Microsoft and IBM are also companies with a lot more humans available. I have solved lots of things with phonecalls be business or as a customer. You need to be really big to get humans on Google side.

And it absolutely bites them in the ass. Google's awful reputation at the enterprise level is probably why GCP is struggling to make it among that sector.

  • It's in Google's culture, too. A few years ago when I was learning GCP for a role and wanted to know if they had an AWS Firehose equivalent, I asked on their Slack and the response I got from a GCP rep was "just make a process in Dataflow." Doing that would have cost far, far more than Firehose costs, not to mention the dev/troubleshooting time.

    • What did you expect the response to be. Should they have said, "No we don't have that, you should probably just use AWS"?

      They didn't have exactly what you wanted so provided a workaround that would solve the problem.

      3 replies →

  • They are becoming the AT&T Wireless of Cloud providers.

    If you have no problems, it's fine. The first time you need to call customer support, you start wondering if TMobile or somebody else would be a better provider.

    • > They are becoming the AT&T Wireless of Cloud providers.

      On that note - I have AT&T. I'm fine with AT&T, except that group MMS / messaging is broken with non-iPhone users. I've tried calling support, walking into a store, and now - simply given up. I tried two other carriers a few years ago, and had far worse problems, so I just suck it up and call people when we have to communicate. At least that part works.

      You sum it up well.

      2 replies →

    • What an excellent analogy.

      Google is AT&T: technically great, but customer support is intentionally and aggressively incompetent.

      AWS is Verizon: technically good with some weird rough edges and legacy stuff, but customer support will bend over backwards for you.

      Does that mean Azure is T-mobile? I have little experience with either.

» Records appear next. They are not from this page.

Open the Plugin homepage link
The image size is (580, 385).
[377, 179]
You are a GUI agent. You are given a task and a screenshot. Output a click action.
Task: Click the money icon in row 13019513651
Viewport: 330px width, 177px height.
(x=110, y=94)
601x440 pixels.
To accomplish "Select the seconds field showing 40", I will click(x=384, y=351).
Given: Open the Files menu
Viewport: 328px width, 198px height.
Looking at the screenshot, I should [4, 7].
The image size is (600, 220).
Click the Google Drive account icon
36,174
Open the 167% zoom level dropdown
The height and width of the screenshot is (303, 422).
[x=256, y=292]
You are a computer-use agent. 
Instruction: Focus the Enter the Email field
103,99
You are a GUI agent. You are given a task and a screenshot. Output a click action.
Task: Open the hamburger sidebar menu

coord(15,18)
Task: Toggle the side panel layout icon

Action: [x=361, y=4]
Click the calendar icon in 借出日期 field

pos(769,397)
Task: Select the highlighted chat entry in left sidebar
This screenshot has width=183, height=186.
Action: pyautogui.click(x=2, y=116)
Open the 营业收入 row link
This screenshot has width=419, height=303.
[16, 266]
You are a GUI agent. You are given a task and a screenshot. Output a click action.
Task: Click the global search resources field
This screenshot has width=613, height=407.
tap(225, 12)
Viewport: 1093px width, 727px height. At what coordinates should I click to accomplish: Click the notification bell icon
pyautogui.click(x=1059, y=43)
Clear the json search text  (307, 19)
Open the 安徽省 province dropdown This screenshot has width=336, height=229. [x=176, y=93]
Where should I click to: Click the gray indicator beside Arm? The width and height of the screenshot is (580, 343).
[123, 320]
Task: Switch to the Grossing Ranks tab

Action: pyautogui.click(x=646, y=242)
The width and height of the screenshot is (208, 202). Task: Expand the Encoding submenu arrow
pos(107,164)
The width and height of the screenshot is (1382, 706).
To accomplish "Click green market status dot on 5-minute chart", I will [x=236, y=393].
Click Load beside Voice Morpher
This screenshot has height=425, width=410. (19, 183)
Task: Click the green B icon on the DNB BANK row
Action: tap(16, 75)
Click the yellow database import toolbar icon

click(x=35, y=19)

Yeah, the clients are different - Microsoft and IBM target enterprise clients and they know that if a client can't reach someone on the phone, they will lose their business. Google on the other hand is a business-to-consumer business trying now to be a business-to-business one, and still thinks that it can ignore the "older" generation and target the current generation who are more familiar with interacting with automated response systems. It's already biting them in the arse.